Saturday, July 02, 2005

Separating Church & State... With a crowbar

Congress shall make no law respecting an establishment of religion, or prohibiting the free exercise thereof; or abridging the freedom of speech, or of the press; or the right of the people peaceably to assemble, and to petition the government for a redress of grievances.
-First Amendment, U.S. Constitution

Just recently it was decided that the monument of the ten commandments on the Capitol grounds in Austin, TX will be allowed to stay. Conversely it was ordered removed in other cases in other places. Personally I think this was done to allow the Supreme Court to do some backpedaling in the future, but that's just me.
Between the commandment issues and the phrase "under God" in the Pledge I have heard the words "separation of church and state" shouted from the proverbial mountaintops, not to mention my TV.
I've heard of separation of church and state all my life. I never thought about it much. Basically I was given to understand that it meant the government couldn't tell me how to, or to Whom I had to pray (or even if I had to pray at all for that matter) and that was good enough for me.
With all the furor over this so-called separation I decided to look it up for myself. I'm fairly certain that I hadn't really read the Constitution since my high school days of the 80's. I could not find it. Nowhere (and I mean NO-WHERE) does it say "separation of church and state". I put it up top just in case you don't believe me. As it turns out it says almost exactly what I thought it meant. The more I thought about it however, the more it kept nagging at me. The phrasing of "no law...Prohibiting the free exercise thereof" stuck in the back of my mind. Doesn't that suggest to you that the government (Congress in particular) can't tell you that you can't exercise your religious beliefs, ie a monument of say... The 10 commandments?
I'm not a religious man. God and I have an understanding, I ask for very little and He ensures that I get it. Overall I am against moving or removing monuments that have historical connotations, newer monuments not so much, but I have the troubling feeling that government coercion forcing the removal of displays with religious overtones is not the correct interpretation of the first amendment.

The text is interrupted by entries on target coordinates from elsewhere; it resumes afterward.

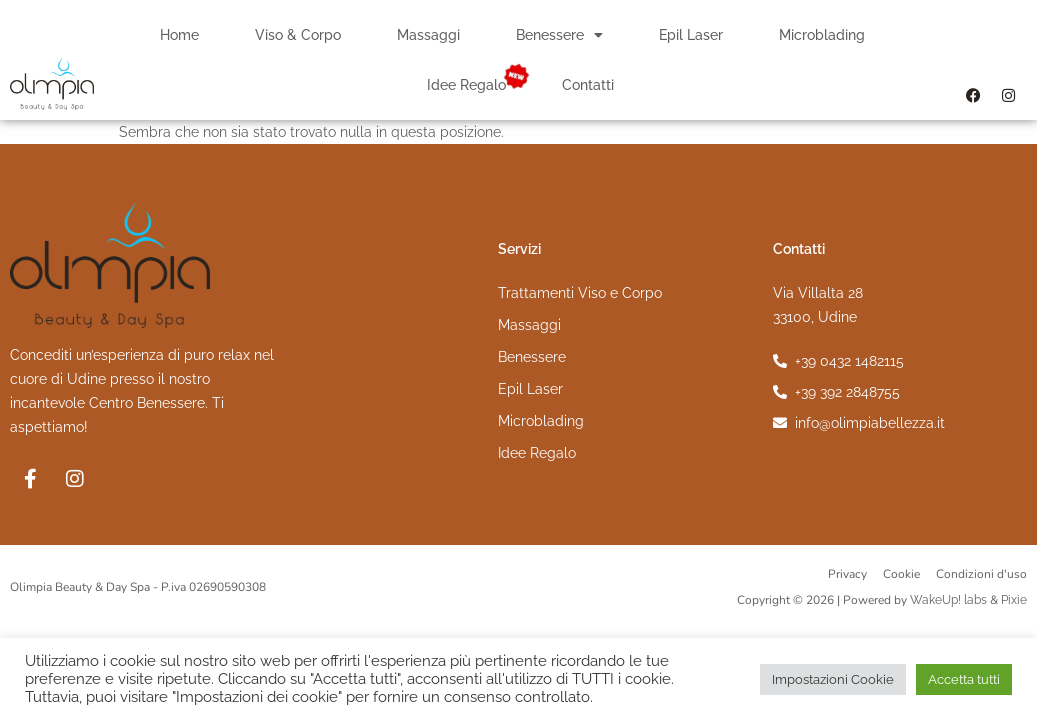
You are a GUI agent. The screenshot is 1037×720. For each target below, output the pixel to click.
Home (179, 35)
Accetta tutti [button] (964, 679)
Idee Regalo (466, 85)
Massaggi (428, 35)
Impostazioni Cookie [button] (833, 679)
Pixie (1014, 600)
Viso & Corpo (298, 35)
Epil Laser (691, 35)
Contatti (588, 85)
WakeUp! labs (948, 600)
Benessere (559, 35)
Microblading (822, 35)
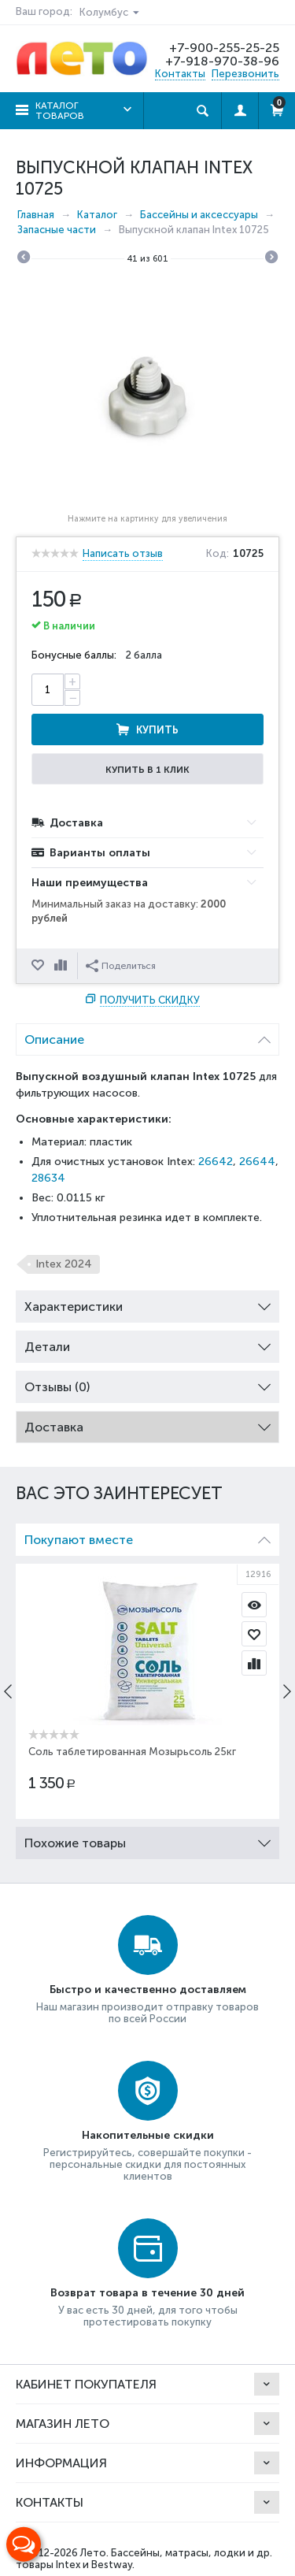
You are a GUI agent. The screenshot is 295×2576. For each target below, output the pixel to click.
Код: (217, 553)
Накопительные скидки (148, 2135)
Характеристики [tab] (147, 1302)
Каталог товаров (59, 110)
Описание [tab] (147, 1035)
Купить (157, 730)
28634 (48, 1178)
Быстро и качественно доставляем (148, 1989)
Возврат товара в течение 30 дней (147, 2292)
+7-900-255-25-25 (224, 47)
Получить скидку (150, 1000)
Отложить (39, 965)
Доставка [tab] (147, 1423)
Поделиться (121, 966)
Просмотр (254, 1604)
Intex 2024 (63, 1264)
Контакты (180, 74)
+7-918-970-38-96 (222, 61)
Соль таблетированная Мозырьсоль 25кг (132, 1752)
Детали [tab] (147, 1342)
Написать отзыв (123, 553)
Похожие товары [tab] (147, 1839)
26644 (257, 1161)
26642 (215, 1161)
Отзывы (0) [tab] (147, 1383)
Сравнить (62, 965)
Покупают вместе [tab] (147, 1535)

At September 19, 2005 2:36 PM, Blogger Toad734 said...

It is when the government is the one endorsing the religion. In these cases you are talking about the State has went out of their way to add a religious artifact in a religious, not historical context.

FYI the word gun is also never mentioned in the Constitution; neither is Jesus, God, Christian or Christianity.

I guess my point is that most people forget about the 1st part of that phrase: Congress shall make no law respecting an establishment of religion. I interpret that to mean that the government cannot make any laws based on Christian/Religious principles nor can it recognize on religion over another, then the rest of the phrase means that the Government cannot deny you from practicing the religion of your choice.

That basically means that personally you can hang up all the 10 commandment you want on your private property and that you may pray as many times as you want in the church of your choosing. And it should mean that Mormons can have more than one wife and Rastafarians can smoke weed but we know that is not the case. As with any part of the constitution it gives you rights up to the point where your rights start to infringe upon other people's rights and current laws which is exactly what the 10 commandments hanging in my courthouse or paid for by my tax dollars does.

Although I would have to say I completely agree with the Supreme Court in that when the 10 commandments are displayed in a historical context along with Hammurabi's code of laws or the Magna Carta then that is fine.